__THE RECORDS__:
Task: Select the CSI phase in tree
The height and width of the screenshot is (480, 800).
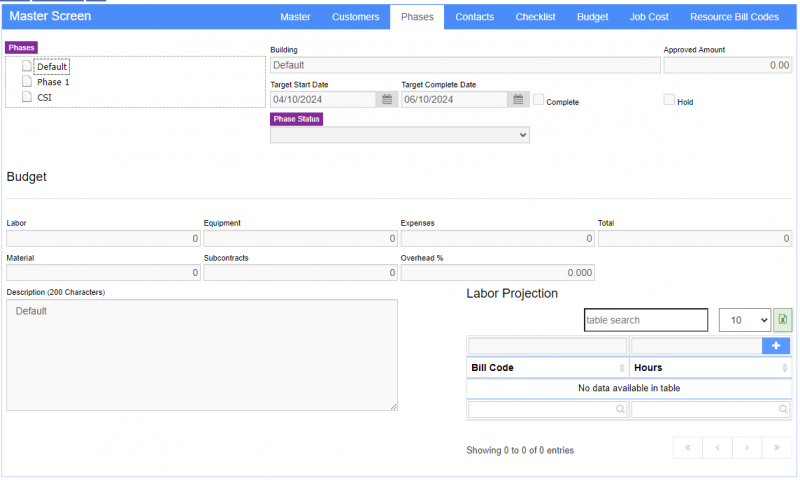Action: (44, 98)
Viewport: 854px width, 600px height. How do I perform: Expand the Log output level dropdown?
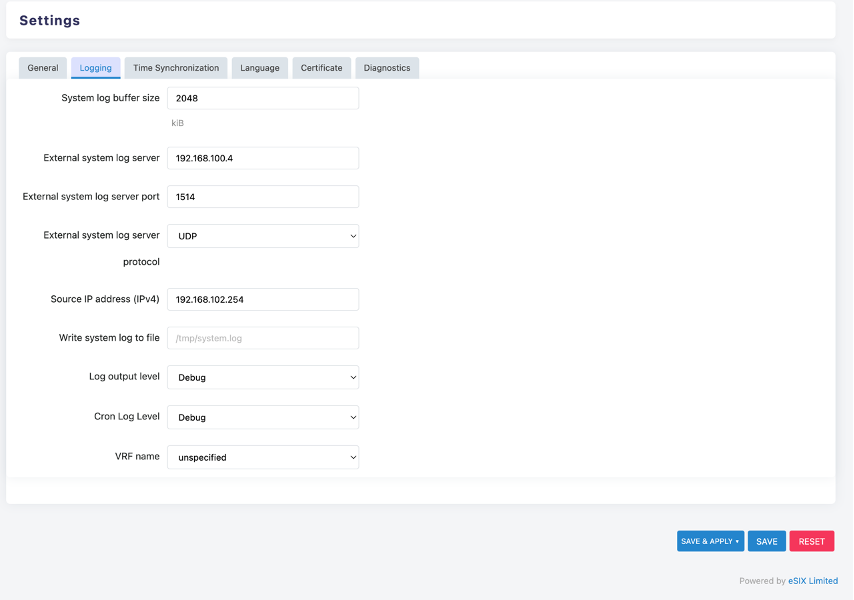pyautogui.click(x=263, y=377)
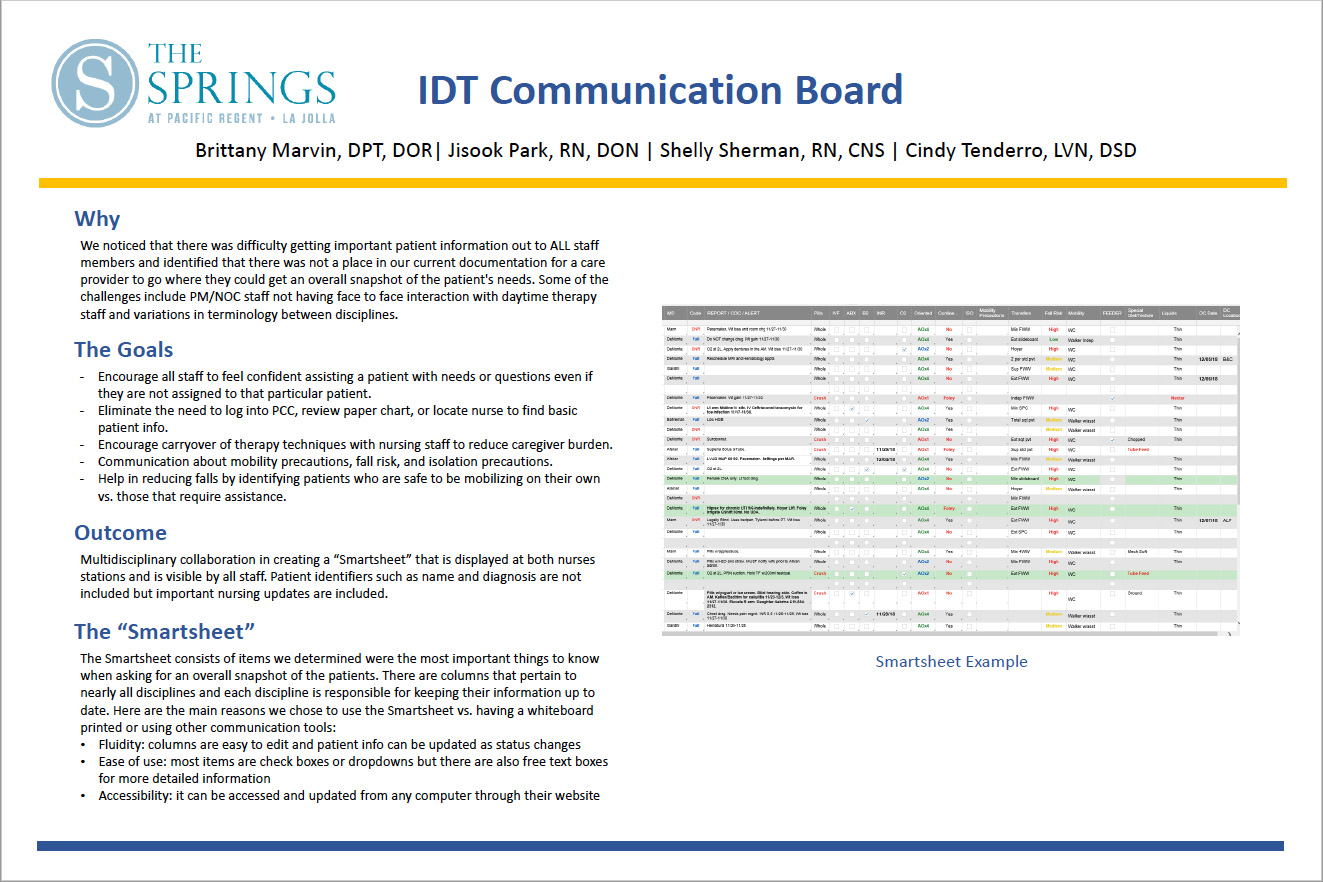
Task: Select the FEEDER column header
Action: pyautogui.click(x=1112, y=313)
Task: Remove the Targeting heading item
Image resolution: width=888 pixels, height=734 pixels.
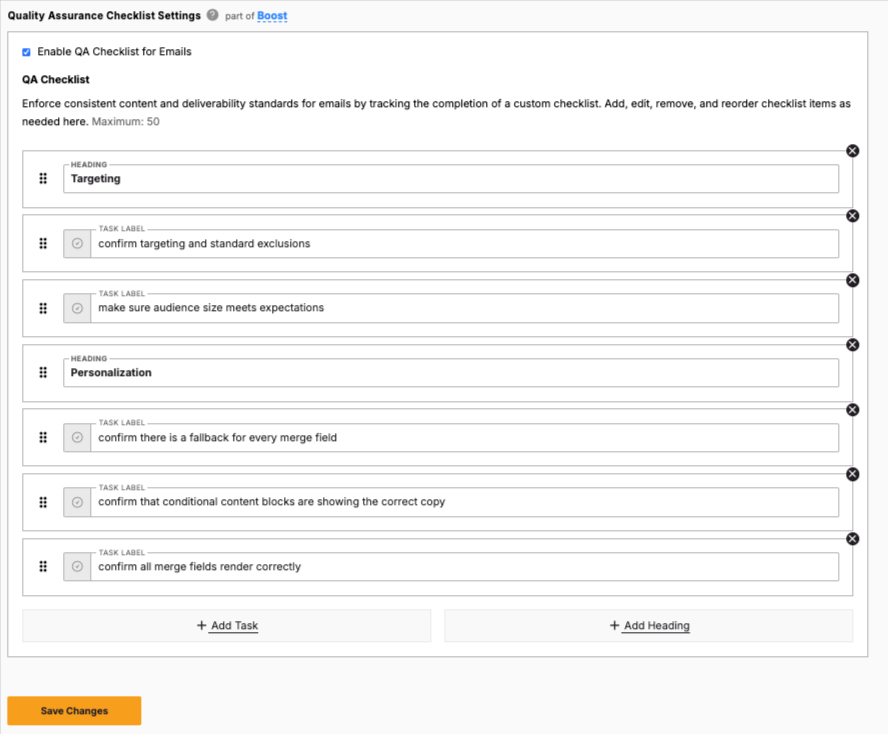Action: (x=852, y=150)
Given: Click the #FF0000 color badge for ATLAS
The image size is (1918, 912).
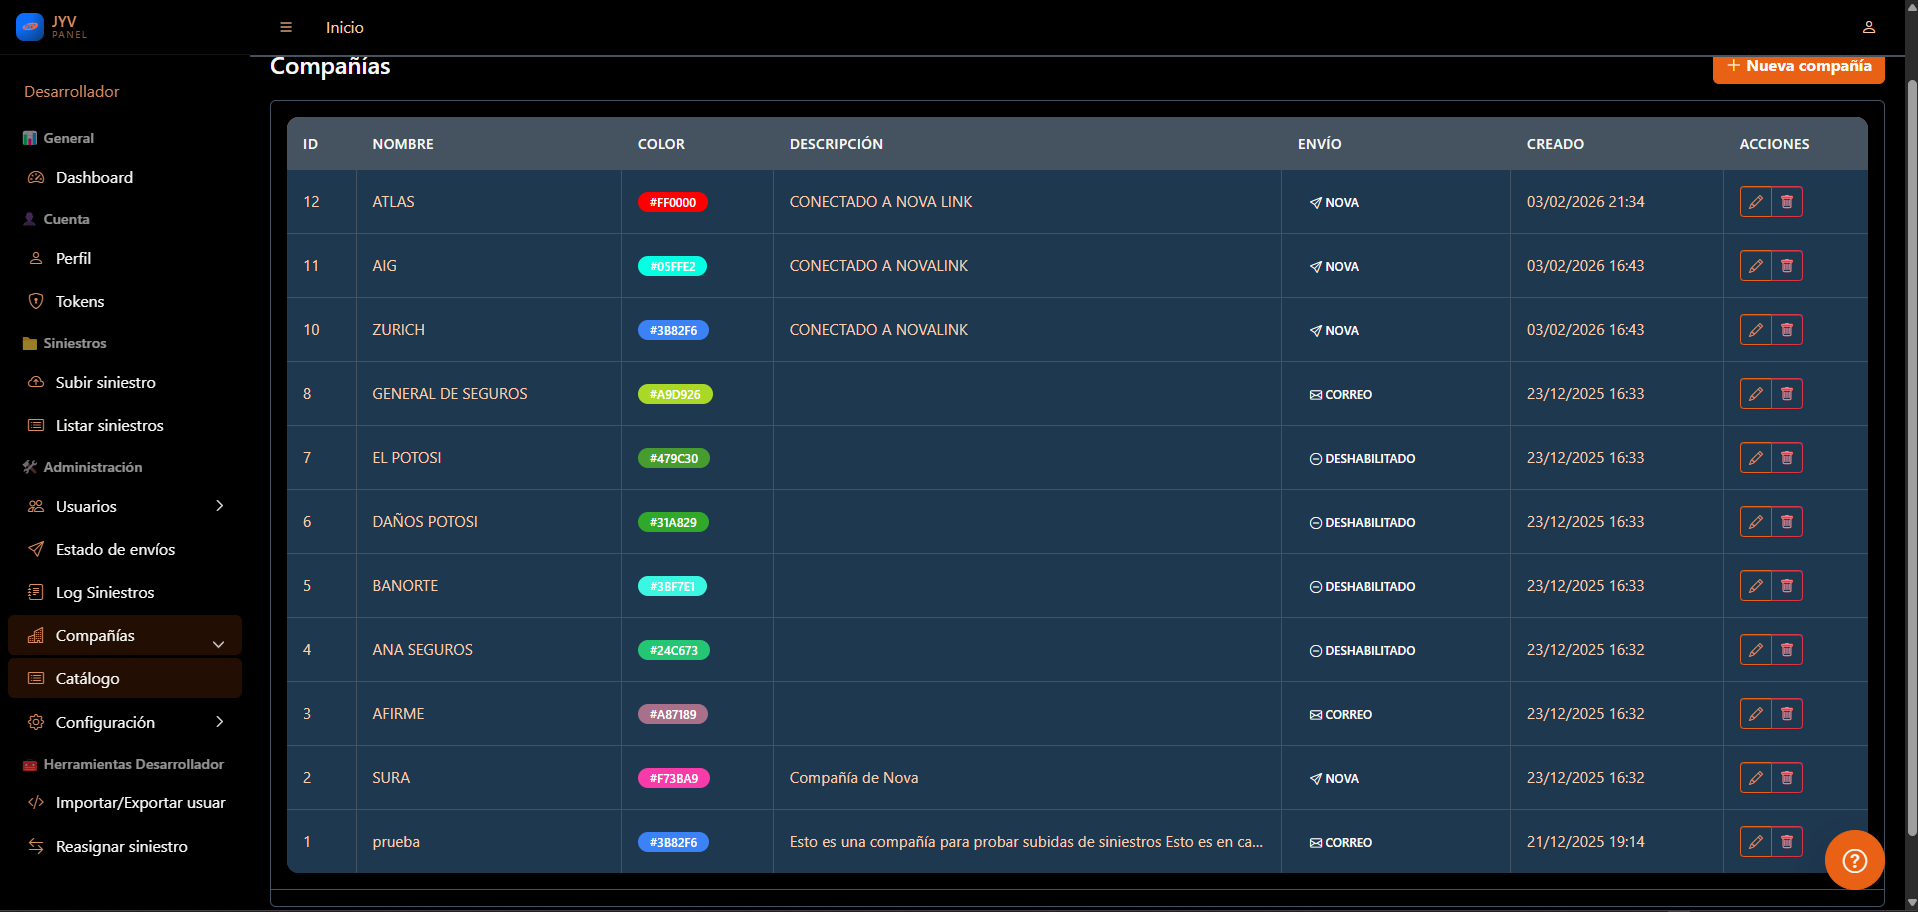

__WHAT THE EXERCISE ASKS__:
From the first line of the records down through the line containing "Given: Click the", transcribe exactly those lines and no others, both ends kept, pictures dropped.

__ANSWER FOR THE TASK__:
Task: Select the CSI phase in tree
The height and width of the screenshot is (480, 800).
Action: (44, 98)
Viewport: 854px width, 600px height. How do I perform: Expand the Log output level dropdown?
pyautogui.click(x=263, y=377)
Task: Select the FEEDER column header
Action: pyautogui.click(x=1112, y=313)
Task: Remove the Targeting heading item
Image resolution: width=888 pixels, height=734 pixels.
Action: (x=852, y=150)
Given: Click the #FF0000 color badge for ATLAS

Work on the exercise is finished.